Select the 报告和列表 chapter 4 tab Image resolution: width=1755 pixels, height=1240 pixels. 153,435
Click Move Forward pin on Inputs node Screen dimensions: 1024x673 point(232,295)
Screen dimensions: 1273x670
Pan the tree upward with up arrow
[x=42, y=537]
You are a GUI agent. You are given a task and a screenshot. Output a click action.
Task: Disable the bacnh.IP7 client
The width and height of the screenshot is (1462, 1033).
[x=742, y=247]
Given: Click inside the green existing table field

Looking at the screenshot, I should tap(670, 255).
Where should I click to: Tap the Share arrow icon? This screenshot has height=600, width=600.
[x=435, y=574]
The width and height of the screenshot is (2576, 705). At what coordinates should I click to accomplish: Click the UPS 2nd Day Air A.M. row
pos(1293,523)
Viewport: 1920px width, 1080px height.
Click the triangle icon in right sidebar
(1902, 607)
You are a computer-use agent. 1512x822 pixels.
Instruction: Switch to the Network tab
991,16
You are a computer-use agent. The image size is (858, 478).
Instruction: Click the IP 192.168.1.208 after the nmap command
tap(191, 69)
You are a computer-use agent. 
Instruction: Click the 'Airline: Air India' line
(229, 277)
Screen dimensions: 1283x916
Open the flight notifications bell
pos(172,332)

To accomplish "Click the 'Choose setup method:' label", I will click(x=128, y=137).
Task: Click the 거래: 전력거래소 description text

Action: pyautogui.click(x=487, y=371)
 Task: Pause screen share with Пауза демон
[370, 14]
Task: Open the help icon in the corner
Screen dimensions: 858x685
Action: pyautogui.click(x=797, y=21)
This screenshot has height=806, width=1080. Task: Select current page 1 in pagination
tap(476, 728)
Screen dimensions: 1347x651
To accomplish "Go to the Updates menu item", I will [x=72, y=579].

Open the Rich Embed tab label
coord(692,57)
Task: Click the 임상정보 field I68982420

Your task: Return all of the records above verbatim, line for line and in the same order.

Output of the exercise:
Select the 报告和列表 chapter 4 tab Image resolution: width=1755 pixels, height=1240 pixels. 153,435
Click Move Forward pin on Inputs node Screen dimensions: 1024x673 point(232,295)
Screen dimensions: 1273x670
Pan the tree upward with up arrow
[x=42, y=537]
You are a GUI agent. You are given a task and a screenshot. Output a click action.
Task: Disable the bacnh.IP7 client
The width and height of the screenshot is (1462, 1033).
[x=742, y=247]
Given: Click inside the green existing table field

Looking at the screenshot, I should tap(670, 255).
Where should I click to: Tap the Share arrow icon? This screenshot has height=600, width=600.
[x=435, y=574]
The width and height of the screenshot is (2576, 705). At what coordinates should I click to accomplish: Click the UPS 2nd Day Air A.M. row
pos(1293,523)
Viewport: 1920px width, 1080px height.
Click the triangle icon in right sidebar
(1902, 607)
You are a computer-use agent. 1512x822 pixels.
Instruction: Switch to the Network tab
991,16
You are a computer-use agent. The image size is (858, 478).
Instruction: Click the IP 192.168.1.208 after the nmap command
tap(191, 69)
You are a computer-use agent. 
Instruction: Click the 'Airline: Air India' line
(229, 277)
Screen dimensions: 1283x916
Open the flight notifications bell
pos(172,332)

To accomplish "Click the 'Choose setup method:' label", I will click(x=128, y=137).
Task: Click the 거래: 전력거래소 description text

Action: pyautogui.click(x=487, y=371)
 Task: Pause screen share with Пауза демон
[370, 14]
Task: Open the help icon in the corner
Screen dimensions: 858x685
Action: pyautogui.click(x=797, y=21)
This screenshot has height=806, width=1080. Task: Select current page 1 in pagination
tap(476, 728)
Screen dimensions: 1347x651
To accomplish "Go to the Updates menu item", I will [x=72, y=579].

Open the Rich Embed tab label
coord(692,57)
Task: Click the 임상정보 field I68982420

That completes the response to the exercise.